• What the exercise asks: Print the records below exactly, leaving out nothing.

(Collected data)
########################################
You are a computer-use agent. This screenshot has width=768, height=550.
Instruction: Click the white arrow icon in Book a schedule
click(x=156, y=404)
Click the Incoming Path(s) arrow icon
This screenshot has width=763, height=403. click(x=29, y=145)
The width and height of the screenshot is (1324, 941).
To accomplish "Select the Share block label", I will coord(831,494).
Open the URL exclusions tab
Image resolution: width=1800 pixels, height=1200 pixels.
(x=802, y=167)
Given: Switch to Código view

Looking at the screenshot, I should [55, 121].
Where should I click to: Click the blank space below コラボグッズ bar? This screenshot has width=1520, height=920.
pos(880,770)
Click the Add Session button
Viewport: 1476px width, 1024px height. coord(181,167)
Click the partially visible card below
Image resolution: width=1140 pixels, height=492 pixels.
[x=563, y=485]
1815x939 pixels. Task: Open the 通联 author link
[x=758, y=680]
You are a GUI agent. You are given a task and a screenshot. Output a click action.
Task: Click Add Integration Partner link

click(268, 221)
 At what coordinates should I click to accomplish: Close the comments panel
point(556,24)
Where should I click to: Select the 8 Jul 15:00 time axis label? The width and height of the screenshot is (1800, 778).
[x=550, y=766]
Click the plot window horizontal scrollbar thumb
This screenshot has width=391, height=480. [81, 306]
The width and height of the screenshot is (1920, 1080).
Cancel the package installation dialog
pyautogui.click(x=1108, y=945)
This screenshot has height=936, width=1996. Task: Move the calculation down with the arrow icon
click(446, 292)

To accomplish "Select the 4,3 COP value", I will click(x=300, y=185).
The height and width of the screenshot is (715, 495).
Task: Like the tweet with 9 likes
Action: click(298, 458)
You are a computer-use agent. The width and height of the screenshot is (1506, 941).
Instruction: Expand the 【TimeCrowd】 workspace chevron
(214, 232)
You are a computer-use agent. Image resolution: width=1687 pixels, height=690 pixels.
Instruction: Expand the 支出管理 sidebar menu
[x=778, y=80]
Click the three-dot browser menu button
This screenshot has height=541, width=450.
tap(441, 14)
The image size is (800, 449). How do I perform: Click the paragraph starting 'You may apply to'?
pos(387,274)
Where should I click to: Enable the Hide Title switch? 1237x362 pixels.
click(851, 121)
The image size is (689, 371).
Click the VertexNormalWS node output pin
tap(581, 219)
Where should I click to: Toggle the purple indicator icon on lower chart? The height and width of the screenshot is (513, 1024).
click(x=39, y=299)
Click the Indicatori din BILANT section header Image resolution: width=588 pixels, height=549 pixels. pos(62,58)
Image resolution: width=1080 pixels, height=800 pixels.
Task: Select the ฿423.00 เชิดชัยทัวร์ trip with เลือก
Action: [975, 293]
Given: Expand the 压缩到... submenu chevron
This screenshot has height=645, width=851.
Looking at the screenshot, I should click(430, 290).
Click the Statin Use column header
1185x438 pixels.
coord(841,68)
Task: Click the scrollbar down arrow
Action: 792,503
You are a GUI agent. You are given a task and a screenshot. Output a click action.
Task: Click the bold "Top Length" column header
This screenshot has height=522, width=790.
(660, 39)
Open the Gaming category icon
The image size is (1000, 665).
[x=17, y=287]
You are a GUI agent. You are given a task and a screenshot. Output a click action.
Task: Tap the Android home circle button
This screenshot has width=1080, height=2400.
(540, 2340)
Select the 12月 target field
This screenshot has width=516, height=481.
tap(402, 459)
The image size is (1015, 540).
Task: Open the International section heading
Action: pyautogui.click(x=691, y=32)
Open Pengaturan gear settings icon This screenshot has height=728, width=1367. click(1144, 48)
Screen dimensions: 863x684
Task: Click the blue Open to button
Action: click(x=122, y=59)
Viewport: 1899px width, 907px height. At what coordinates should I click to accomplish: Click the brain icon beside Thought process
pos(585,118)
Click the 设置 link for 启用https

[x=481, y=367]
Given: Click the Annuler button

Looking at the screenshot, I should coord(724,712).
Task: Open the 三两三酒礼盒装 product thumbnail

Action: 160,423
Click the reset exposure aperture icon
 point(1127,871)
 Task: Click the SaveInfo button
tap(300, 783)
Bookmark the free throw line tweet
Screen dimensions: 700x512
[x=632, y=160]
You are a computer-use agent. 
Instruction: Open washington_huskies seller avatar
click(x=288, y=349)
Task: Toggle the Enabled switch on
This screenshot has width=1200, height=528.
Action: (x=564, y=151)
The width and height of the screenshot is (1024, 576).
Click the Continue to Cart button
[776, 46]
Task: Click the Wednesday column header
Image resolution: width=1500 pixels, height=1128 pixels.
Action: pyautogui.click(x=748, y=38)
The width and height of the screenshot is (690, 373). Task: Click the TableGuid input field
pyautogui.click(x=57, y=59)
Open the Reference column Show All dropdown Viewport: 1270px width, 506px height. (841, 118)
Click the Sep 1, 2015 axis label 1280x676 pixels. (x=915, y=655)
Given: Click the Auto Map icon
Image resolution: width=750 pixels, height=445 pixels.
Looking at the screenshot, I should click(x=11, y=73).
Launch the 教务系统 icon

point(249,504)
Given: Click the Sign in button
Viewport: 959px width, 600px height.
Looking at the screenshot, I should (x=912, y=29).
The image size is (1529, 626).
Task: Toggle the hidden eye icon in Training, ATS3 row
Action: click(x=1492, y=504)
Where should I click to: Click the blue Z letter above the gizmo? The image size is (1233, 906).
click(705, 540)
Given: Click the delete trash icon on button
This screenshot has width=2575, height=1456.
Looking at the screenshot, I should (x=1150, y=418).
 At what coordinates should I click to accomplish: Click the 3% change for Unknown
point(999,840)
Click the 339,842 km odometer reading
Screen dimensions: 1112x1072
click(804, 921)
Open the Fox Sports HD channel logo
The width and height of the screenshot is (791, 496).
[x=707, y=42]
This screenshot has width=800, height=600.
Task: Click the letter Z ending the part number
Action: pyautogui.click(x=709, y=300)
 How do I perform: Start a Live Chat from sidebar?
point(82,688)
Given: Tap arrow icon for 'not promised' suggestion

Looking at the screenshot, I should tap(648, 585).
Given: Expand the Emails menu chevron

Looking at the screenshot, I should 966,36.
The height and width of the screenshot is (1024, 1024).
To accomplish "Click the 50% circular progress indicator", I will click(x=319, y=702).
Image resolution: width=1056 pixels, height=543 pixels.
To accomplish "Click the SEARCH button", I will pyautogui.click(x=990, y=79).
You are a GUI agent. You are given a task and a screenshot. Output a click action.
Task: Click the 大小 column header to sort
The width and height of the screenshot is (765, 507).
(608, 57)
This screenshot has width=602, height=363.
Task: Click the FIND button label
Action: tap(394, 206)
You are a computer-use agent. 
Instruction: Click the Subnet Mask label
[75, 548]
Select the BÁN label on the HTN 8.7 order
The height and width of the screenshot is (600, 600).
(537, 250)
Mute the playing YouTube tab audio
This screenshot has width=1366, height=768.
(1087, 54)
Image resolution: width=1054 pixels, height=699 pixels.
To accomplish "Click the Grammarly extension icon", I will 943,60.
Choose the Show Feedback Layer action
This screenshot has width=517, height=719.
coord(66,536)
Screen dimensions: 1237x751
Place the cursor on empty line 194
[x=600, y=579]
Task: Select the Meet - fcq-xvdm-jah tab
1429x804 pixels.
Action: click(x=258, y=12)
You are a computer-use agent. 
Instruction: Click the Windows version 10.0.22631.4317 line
########################################
• Exercise response:
You are a computer-use agent. This screenshot has width=768, height=550.
Instruction: Click the white arrow icon in Book a schedule
click(x=156, y=404)
Click the Incoming Path(s) arrow icon
This screenshot has width=763, height=403. click(x=29, y=145)
The width and height of the screenshot is (1324, 941).
To accomplish "Select the Share block label", I will coord(831,494).
Open the URL exclusions tab
Image resolution: width=1800 pixels, height=1200 pixels.
(x=802, y=167)
Given: Switch to Código view

Looking at the screenshot, I should [55, 121].
Where should I click to: Click the blank space below コラボグッズ bar? This screenshot has width=1520, height=920.
pos(880,770)
Click the Add Session button
Viewport: 1476px width, 1024px height. coord(181,167)
Click the partially visible card below
Image resolution: width=1140 pixels, height=492 pixels.
[x=563, y=485]
1815x939 pixels. Task: Open the 通联 author link
[x=758, y=680]
You are a GUI agent. You are given a task and a screenshot. Output a click action.
Task: Click Add Integration Partner link

click(268, 221)
 At what coordinates should I click to accomplish: Close the comments panel
point(556,24)
Where should I click to: Select the 8 Jul 15:00 time axis label? The width and height of the screenshot is (1800, 778).
[x=550, y=766]
Click the plot window horizontal scrollbar thumb
This screenshot has width=391, height=480. [81, 306]
The width and height of the screenshot is (1920, 1080).
Cancel the package installation dialog
pyautogui.click(x=1108, y=945)
This screenshot has height=936, width=1996. Task: Move the calculation down with the arrow icon
click(446, 292)

To accomplish "Select the 4,3 COP value", I will click(x=300, y=185).
The height and width of the screenshot is (715, 495).
Task: Like the tweet with 9 likes
Action: click(298, 458)
You are a computer-use agent. The width and height of the screenshot is (1506, 941).
Instruction: Expand the 【TimeCrowd】 workspace chevron
(214, 232)
You are a computer-use agent. Image resolution: width=1687 pixels, height=690 pixels.
Instruction: Expand the 支出管理 sidebar menu
[x=778, y=80]
Click the three-dot browser menu button
This screenshot has height=541, width=450.
tap(441, 14)
The image size is (800, 449). How do I perform: Click the paragraph starting 'You may apply to'?
pos(387,274)
Where should I click to: Enable the Hide Title switch? 1237x362 pixels.
click(851, 121)
The image size is (689, 371).
Click the VertexNormalWS node output pin
tap(581, 219)
Where should I click to: Toggle the purple indicator icon on lower chart? The height and width of the screenshot is (513, 1024).
click(x=39, y=299)
Click the Indicatori din BILANT section header Image resolution: width=588 pixels, height=549 pixels. pos(62,58)
Image resolution: width=1080 pixels, height=800 pixels.
Task: Select the ฿423.00 เชิดชัยทัวร์ trip with เลือก
Action: [975, 293]
Given: Expand the 压缩到... submenu chevron
This screenshot has height=645, width=851.
Looking at the screenshot, I should click(430, 290).
Click the Statin Use column header
1185x438 pixels.
coord(841,68)
Task: Click the scrollbar down arrow
Action: 792,503
You are a GUI agent. You are given a task and a screenshot. Output a click action.
Task: Click the bold "Top Length" column header
This screenshot has height=522, width=790.
(660, 39)
Open the Gaming category icon
The image size is (1000, 665).
[x=17, y=287]
You are a GUI agent. You are given a task and a screenshot. Output a click action.
Task: Tap the Android home circle button
This screenshot has width=1080, height=2400.
(540, 2340)
Select the 12月 target field
This screenshot has width=516, height=481.
tap(402, 459)
The image size is (1015, 540).
Task: Open the International section heading
Action: pyautogui.click(x=691, y=32)
Open Pengaturan gear settings icon This screenshot has height=728, width=1367. click(1144, 48)
Screen dimensions: 863x684
Task: Click the blue Open to button
Action: click(x=122, y=59)
Viewport: 1899px width, 907px height. At what coordinates should I click to accomplish: Click the brain icon beside Thought process
pos(585,118)
Click the 设置 link for 启用https

[x=481, y=367]
Given: Click the Annuler button

Looking at the screenshot, I should coord(724,712).
Task: Open the 三两三酒礼盒装 product thumbnail

Action: 160,423
Click the reset exposure aperture icon
 point(1127,871)
 Task: Click the SaveInfo button
tap(300, 783)
Bookmark the free throw line tweet
Screen dimensions: 700x512
[x=632, y=160]
You are a computer-use agent. 
Instruction: Open washington_huskies seller avatar
click(x=288, y=349)
Task: Toggle the Enabled switch on
This screenshot has width=1200, height=528.
Action: (x=564, y=151)
The width and height of the screenshot is (1024, 576).
Click the Continue to Cart button
[776, 46]
Task: Click the Wednesday column header
Image resolution: width=1500 pixels, height=1128 pixels.
Action: pyautogui.click(x=748, y=38)
The width and height of the screenshot is (690, 373). Task: Click the TableGuid input field
pyautogui.click(x=57, y=59)
Open the Reference column Show All dropdown Viewport: 1270px width, 506px height. (841, 118)
Click the Sep 1, 2015 axis label 1280x676 pixels. (x=915, y=655)
Given: Click the Auto Map icon
Image resolution: width=750 pixels, height=445 pixels.
Looking at the screenshot, I should click(x=11, y=73).
Launch the 教务系统 icon

point(249,504)
Given: Click the Sign in button
Viewport: 959px width, 600px height.
Looking at the screenshot, I should (x=912, y=29).
The image size is (1529, 626).
Task: Toggle the hidden eye icon in Training, ATS3 row
Action: click(x=1492, y=504)
Where should I click to: Click the blue Z letter above the gizmo? The image size is (1233, 906).
click(705, 540)
Given: Click the delete trash icon on button
This screenshot has width=2575, height=1456.
Looking at the screenshot, I should (x=1150, y=418).
 At what coordinates should I click to accomplish: Click the 3% change for Unknown
point(999,840)
Click the 339,842 km odometer reading
Screen dimensions: 1112x1072
click(804, 921)
Open the Fox Sports HD channel logo
The width and height of the screenshot is (791, 496).
[x=707, y=42]
This screenshot has width=800, height=600.
Task: Click the letter Z ending the part number
Action: pyautogui.click(x=709, y=300)
 How do I perform: Start a Live Chat from sidebar?
point(82,688)
Given: Tap arrow icon for 'not promised' suggestion

Looking at the screenshot, I should tap(648, 585).
Given: Expand the Emails menu chevron

Looking at the screenshot, I should 966,36.
The height and width of the screenshot is (1024, 1024).
To accomplish "Click the 50% circular progress indicator", I will click(x=319, y=702).
Image resolution: width=1056 pixels, height=543 pixels.
To accomplish "Click the SEARCH button", I will pyautogui.click(x=990, y=79).
You are a GUI agent. You are given a task and a screenshot. Output a click action.
Task: Click the 大小 column header to sort
The width and height of the screenshot is (765, 507).
(608, 57)
This screenshot has width=602, height=363.
Task: Click the FIND button label
Action: tap(394, 206)
You are a computer-use agent. 
Instruction: Click the Subnet Mask label
[75, 548]
Select the BÁN label on the HTN 8.7 order
The height and width of the screenshot is (600, 600).
(537, 250)
Mute the playing YouTube tab audio
This screenshot has width=1366, height=768.
(1087, 54)
Image resolution: width=1054 pixels, height=699 pixels.
To accomplish "Click the Grammarly extension icon", I will 943,60.
Choose the Show Feedback Layer action
This screenshot has width=517, height=719.
coord(66,536)
Screen dimensions: 1237x751
Place the cursor on empty line 194
[x=600, y=579]
Task: Select the Meet - fcq-xvdm-jah tab
1429x804 pixels.
Action: click(x=258, y=12)
You are a computer-use agent. 
Instruction: Click the Windows version 10.0.22631.4317 line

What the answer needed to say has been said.